Reply by Vladimir Vassilevsky January 19, 20112011-01-19

John McDermick wrote:
> Hi, > > Which fixed point algorithm is the optimal choice in terms of > precision (and speed?) for calculating LPC and LSF coefficients?
There are many good algorithms to compute LPCs and LSPs. Levinson-Durbin recursion for LPC and then the direct search for the roots along the unit circle for the LSPs are straightforward, well behaved and most commonly used. It should work unless you are after something special. Speed is no issue as those algorithms are tiny fraction of the typical workload.
> The algorithm I am working on loads 16bit samples into a frame. The > frame is high pass filtered and the filter output ranges between > -50000 to 50000. I wanted to keep the output in 16bit and tried to > scale the filter output, but that screws up the signal processing in > the remaining algorithm. So the filter output is 32bit.
Why can't you scale the data just for LPC calculation? Especially as scaling doesn't matter as the algorithms operate on the normalized autocorrelation values. Vladimir Vassilevsky DSP and Mixed Signal Design Consultant http://www.abvolt.com
Reply by Rafael Deliano January 19, 20112011-01-19
> fixed point algorithm ... for calculating LPC ... coefficients?
Well known and later often used is: Le Roux , Gueguen "A fixed Point Computation of partial Correlation Coefficients" IEEE ASSP June 1977 Google will find it as lerouxgueguenschur.pdf , its online.

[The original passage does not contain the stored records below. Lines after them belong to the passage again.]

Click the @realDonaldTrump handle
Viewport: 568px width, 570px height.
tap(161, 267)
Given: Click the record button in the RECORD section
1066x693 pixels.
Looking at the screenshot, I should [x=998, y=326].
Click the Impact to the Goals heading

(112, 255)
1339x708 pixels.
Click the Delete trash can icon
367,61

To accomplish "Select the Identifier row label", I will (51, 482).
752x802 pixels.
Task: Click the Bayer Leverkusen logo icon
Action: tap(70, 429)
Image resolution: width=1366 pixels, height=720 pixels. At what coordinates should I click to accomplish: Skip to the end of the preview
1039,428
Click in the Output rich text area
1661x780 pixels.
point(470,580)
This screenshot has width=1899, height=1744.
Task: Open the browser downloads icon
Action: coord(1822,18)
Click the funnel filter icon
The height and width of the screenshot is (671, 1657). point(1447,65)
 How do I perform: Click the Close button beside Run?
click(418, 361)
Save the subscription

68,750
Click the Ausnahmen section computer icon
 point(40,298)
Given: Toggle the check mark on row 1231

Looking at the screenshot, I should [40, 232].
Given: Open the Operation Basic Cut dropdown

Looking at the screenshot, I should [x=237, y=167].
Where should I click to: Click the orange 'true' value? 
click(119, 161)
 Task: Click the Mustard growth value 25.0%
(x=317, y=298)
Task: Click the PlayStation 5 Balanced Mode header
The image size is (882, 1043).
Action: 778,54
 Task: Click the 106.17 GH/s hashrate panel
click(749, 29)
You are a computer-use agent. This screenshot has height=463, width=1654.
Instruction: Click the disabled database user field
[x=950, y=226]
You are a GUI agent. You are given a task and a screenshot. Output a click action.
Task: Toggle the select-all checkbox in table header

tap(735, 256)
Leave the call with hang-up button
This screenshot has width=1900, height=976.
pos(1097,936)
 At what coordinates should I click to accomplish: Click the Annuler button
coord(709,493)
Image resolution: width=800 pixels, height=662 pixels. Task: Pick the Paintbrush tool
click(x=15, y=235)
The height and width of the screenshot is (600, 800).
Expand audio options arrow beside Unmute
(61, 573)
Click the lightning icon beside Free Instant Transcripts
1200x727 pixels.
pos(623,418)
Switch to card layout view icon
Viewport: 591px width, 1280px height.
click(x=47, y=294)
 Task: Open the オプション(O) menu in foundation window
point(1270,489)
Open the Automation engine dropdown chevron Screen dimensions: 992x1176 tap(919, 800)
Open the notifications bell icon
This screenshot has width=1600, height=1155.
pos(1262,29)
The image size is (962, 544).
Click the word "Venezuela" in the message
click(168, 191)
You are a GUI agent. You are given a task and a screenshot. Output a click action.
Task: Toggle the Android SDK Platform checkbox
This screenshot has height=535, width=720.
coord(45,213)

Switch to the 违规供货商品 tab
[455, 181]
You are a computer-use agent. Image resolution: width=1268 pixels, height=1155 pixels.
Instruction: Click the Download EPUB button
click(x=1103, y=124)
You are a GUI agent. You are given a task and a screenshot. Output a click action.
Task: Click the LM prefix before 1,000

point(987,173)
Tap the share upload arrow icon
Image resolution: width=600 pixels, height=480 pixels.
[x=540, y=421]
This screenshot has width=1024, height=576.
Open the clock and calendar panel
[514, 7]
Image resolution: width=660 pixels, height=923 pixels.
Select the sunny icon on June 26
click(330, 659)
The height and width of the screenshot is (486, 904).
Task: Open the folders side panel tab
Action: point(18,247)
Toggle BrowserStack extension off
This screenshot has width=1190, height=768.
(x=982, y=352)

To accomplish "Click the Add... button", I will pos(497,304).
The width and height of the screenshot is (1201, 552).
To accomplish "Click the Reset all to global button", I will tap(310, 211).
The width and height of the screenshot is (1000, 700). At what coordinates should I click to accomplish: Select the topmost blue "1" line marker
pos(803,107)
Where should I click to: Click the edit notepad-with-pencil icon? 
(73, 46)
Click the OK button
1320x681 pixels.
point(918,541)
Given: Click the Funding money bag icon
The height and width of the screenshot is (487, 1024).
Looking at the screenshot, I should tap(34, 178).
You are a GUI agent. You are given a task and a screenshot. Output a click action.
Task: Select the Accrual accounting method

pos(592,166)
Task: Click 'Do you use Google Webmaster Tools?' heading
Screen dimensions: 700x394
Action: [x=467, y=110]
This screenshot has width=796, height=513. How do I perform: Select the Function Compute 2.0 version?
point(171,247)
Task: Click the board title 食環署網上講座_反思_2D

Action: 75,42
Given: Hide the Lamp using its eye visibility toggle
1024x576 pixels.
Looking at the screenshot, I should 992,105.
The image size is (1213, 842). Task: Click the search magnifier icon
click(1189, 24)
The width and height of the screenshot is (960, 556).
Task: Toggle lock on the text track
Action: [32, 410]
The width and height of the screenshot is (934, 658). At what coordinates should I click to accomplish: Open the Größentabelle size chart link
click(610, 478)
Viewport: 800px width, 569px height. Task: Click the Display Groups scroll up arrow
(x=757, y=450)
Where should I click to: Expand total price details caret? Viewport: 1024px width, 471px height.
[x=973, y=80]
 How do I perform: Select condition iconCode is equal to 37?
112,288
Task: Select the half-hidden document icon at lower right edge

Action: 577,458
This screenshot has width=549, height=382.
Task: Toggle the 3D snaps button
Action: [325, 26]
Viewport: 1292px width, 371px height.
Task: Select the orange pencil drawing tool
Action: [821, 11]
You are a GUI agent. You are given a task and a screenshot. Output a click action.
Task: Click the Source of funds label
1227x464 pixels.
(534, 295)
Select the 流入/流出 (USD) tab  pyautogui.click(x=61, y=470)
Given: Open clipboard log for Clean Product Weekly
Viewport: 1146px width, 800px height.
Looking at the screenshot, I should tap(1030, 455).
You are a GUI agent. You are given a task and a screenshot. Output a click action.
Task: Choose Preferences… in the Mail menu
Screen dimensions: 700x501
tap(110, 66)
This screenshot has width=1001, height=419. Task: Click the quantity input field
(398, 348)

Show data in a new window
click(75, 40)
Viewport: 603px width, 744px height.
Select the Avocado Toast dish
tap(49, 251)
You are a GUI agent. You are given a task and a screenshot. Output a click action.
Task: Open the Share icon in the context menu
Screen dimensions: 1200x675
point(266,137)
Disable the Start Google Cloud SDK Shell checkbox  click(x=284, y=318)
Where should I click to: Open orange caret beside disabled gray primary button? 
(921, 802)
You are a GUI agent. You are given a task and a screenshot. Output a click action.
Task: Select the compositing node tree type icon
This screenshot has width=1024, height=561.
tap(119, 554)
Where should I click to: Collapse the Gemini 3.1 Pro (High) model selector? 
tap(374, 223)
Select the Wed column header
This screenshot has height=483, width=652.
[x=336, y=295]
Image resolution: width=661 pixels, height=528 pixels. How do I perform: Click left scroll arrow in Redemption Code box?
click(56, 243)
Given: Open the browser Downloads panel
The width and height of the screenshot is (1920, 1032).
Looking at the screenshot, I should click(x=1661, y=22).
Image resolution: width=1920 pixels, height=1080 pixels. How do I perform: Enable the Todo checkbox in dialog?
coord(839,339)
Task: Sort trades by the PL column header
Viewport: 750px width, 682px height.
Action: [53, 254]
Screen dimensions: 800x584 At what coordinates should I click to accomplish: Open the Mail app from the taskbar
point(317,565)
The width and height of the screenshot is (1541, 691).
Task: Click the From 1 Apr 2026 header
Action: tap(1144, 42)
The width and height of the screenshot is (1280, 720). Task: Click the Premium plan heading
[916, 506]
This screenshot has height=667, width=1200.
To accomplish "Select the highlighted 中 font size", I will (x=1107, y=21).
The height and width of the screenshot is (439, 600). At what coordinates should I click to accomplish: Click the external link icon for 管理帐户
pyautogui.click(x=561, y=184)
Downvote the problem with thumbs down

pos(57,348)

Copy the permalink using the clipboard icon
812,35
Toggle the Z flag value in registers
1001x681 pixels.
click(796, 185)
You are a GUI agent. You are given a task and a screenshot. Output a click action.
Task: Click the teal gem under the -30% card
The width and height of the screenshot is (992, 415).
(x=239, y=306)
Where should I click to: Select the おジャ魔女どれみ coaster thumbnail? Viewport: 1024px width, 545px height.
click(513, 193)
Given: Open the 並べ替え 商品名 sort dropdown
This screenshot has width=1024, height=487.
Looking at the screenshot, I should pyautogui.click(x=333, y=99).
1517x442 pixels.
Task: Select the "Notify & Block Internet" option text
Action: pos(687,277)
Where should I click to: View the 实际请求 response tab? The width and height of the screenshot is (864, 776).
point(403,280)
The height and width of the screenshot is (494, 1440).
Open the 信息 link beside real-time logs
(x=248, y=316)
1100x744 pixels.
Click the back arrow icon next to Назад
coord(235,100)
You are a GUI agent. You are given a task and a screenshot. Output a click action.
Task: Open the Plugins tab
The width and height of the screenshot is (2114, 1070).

Searching for "LeRoux Gueguen LPC" will come up with implementations. MfG JRD
Reply by John McDermick January 18, 20112011-01-18
Hi,

Which fixed point algorithm is the optimal choice in terms of
precision (and speed?) for calculating LPC and LSF coefficients?

The algorithm I am working on loads 16bit samples into a frame. The
frame is high pass filtered and the filter output ranges between
-50000 to 50000. I wanted to keep the output in 16bit and tried to
scale the filter output, but that screws up the signal processing in
the remaining algorithm. So the filter output is 32bit.


Thanks.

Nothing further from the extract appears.